-- START Supplied information --

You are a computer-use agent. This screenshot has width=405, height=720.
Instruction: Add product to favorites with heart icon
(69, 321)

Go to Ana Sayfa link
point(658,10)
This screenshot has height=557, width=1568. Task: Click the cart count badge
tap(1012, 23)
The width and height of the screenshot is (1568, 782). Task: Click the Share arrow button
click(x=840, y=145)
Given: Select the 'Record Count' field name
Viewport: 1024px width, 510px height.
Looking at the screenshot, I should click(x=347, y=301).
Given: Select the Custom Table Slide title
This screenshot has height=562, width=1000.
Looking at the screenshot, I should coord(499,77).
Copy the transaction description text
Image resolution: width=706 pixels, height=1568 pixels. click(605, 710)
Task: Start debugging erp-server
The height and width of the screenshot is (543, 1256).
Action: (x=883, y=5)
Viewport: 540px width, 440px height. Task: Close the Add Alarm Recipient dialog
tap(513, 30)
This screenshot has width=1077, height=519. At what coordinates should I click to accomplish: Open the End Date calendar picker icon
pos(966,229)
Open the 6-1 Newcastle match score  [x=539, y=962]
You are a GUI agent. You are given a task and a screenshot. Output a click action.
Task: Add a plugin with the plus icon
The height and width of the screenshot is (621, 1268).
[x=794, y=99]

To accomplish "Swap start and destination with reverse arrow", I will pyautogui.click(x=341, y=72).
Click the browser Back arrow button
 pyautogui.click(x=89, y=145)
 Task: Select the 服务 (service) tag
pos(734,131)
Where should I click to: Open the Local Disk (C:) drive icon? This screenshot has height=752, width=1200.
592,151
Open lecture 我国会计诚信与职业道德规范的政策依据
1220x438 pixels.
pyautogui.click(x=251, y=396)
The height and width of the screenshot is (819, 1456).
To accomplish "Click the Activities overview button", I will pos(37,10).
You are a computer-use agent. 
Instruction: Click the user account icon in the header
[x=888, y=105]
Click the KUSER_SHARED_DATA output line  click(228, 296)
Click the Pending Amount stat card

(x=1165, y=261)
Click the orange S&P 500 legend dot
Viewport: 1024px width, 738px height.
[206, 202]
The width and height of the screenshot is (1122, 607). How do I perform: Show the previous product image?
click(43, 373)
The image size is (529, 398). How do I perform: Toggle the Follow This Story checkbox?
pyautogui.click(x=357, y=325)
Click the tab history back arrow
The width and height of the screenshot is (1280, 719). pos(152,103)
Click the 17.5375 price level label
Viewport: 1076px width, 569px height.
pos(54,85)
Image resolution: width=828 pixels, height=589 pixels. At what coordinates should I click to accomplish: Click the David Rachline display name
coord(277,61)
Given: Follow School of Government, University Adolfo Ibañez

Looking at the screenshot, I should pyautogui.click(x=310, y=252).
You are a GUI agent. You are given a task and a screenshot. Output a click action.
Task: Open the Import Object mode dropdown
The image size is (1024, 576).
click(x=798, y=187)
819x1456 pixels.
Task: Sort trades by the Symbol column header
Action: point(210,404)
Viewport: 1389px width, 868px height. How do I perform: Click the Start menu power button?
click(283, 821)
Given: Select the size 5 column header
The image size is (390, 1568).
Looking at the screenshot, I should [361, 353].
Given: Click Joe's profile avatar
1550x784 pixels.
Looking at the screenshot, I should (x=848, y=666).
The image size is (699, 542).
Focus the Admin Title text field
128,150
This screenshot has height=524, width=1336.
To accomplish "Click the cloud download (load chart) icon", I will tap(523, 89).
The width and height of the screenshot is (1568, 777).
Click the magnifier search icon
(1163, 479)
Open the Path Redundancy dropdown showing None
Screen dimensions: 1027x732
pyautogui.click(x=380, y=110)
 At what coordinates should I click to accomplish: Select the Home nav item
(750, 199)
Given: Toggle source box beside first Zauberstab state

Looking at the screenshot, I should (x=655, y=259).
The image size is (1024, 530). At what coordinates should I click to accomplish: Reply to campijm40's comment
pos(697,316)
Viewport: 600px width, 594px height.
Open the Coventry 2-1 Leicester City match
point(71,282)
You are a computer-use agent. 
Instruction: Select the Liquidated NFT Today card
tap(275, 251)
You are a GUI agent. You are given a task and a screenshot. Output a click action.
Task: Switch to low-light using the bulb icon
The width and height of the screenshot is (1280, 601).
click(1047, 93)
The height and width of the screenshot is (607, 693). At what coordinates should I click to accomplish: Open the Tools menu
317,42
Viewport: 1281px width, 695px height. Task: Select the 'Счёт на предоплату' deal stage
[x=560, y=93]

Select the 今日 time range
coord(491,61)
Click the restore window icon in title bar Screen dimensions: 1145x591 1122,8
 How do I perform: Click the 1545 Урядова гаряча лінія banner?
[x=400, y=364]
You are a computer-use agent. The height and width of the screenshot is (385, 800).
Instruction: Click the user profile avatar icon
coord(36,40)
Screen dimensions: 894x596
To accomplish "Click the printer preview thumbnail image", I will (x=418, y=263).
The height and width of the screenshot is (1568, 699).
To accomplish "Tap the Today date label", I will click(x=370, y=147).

-- END Supplied information --

— Short exercise —
Reproduce every one of the records above word for word, changing nothing.

— Reply —
You are a computer-use agent. This screenshot has width=405, height=720.
Instruction: Add product to favorites with heart icon
(69, 321)

Go to Ana Sayfa link
point(658,10)
This screenshot has height=557, width=1568. Task: Click the cart count badge
tap(1012, 23)
The width and height of the screenshot is (1568, 782). Task: Click the Share arrow button
click(x=840, y=145)
Given: Select the 'Record Count' field name
Viewport: 1024px width, 510px height.
Looking at the screenshot, I should click(x=347, y=301).
Given: Select the Custom Table Slide title
This screenshot has height=562, width=1000.
Looking at the screenshot, I should coord(499,77).
Copy the transaction description text
Image resolution: width=706 pixels, height=1568 pixels. click(605, 710)
Task: Start debugging erp-server
The height and width of the screenshot is (543, 1256).
Action: (x=883, y=5)
Viewport: 540px width, 440px height. Task: Close the Add Alarm Recipient dialog
tap(513, 30)
This screenshot has width=1077, height=519. At what coordinates should I click to accomplish: Open the End Date calendar picker icon
pos(966,229)
Open the 6-1 Newcastle match score  [x=539, y=962]
You are a GUI agent. You are given a task and a screenshot. Output a click action.
Task: Add a plugin with the plus icon
The height and width of the screenshot is (621, 1268).
[x=794, y=99]

To accomplish "Swap start and destination with reverse arrow", I will pyautogui.click(x=341, y=72).
Click the browser Back arrow button
 pyautogui.click(x=89, y=145)
 Task: Select the 服务 (service) tag
pos(734,131)
Where should I click to: Open the Local Disk (C:) drive icon? This screenshot has height=752, width=1200.
592,151
Open lecture 我国会计诚信与职业道德规范的政策依据
1220x438 pixels.
pyautogui.click(x=251, y=396)
The height and width of the screenshot is (819, 1456).
To accomplish "Click the Activities overview button", I will pos(37,10).
You are a computer-use agent. 
Instruction: Click the user account icon in the header
[x=888, y=105]
Click the KUSER_SHARED_DATA output line  click(228, 296)
Click the Pending Amount stat card

(x=1165, y=261)
Click the orange S&P 500 legend dot
Viewport: 1024px width, 738px height.
[206, 202]
The width and height of the screenshot is (1122, 607). How do I perform: Show the previous product image?
click(43, 373)
The image size is (529, 398). How do I perform: Toggle the Follow This Story checkbox?
pyautogui.click(x=357, y=325)
Click the tab history back arrow
The width and height of the screenshot is (1280, 719). pos(152,103)
Click the 17.5375 price level label
Viewport: 1076px width, 569px height.
pos(54,85)
Image resolution: width=828 pixels, height=589 pixels. At what coordinates should I click to accomplish: Click the David Rachline display name
coord(277,61)
Given: Follow School of Government, University Adolfo Ibañez

Looking at the screenshot, I should pyautogui.click(x=310, y=252).
You are a GUI agent. You are given a task and a screenshot. Output a click action.
Task: Open the Import Object mode dropdown
The image size is (1024, 576).
click(x=798, y=187)
819x1456 pixels.
Task: Sort trades by the Symbol column header
Action: point(210,404)
Viewport: 1389px width, 868px height. How do I perform: Click the Start menu power button?
click(283, 821)
Given: Select the size 5 column header
The image size is (390, 1568).
Looking at the screenshot, I should [361, 353].
Given: Click Joe's profile avatar
1550x784 pixels.
Looking at the screenshot, I should (x=848, y=666).
The image size is (699, 542).
Focus the Admin Title text field
128,150
This screenshot has height=524, width=1336.
To accomplish "Click the cloud download (load chart) icon", I will tap(523, 89).
The width and height of the screenshot is (1568, 777).
Click the magnifier search icon
(1163, 479)
Open the Path Redundancy dropdown showing None
Screen dimensions: 1027x732
pyautogui.click(x=380, y=110)
 At what coordinates should I click to accomplish: Select the Home nav item
(750, 199)
Given: Toggle source box beside first Zauberstab state

Looking at the screenshot, I should (x=655, y=259).
The image size is (1024, 530). At what coordinates should I click to accomplish: Reply to campijm40's comment
pos(697,316)
Viewport: 600px width, 594px height.
Open the Coventry 2-1 Leicester City match
point(71,282)
You are a computer-use agent. 
Instruction: Select the Liquidated NFT Today card
tap(275, 251)
You are a GUI agent. You are given a task and a screenshot. Output a click action.
Task: Switch to low-light using the bulb icon
The width and height of the screenshot is (1280, 601).
click(1047, 93)
The height and width of the screenshot is (607, 693). At what coordinates should I click to accomplish: Open the Tools menu
317,42
Viewport: 1281px width, 695px height. Task: Select the 'Счёт на предоплату' deal stage
[x=560, y=93]

Select the 今日 time range
coord(491,61)
Click the restore window icon in title bar Screen dimensions: 1145x591 1122,8
 How do I perform: Click the 1545 Урядова гаряча лінія banner?
[x=400, y=364]
You are a computer-use agent. The height and width of the screenshot is (385, 800).
Instruction: Click the user profile avatar icon
coord(36,40)
Screen dimensions: 894x596
To accomplish "Click the printer preview thumbnail image", I will (x=418, y=263).
The height and width of the screenshot is (1568, 699).
To accomplish "Tap the Today date label", I will click(x=370, y=147).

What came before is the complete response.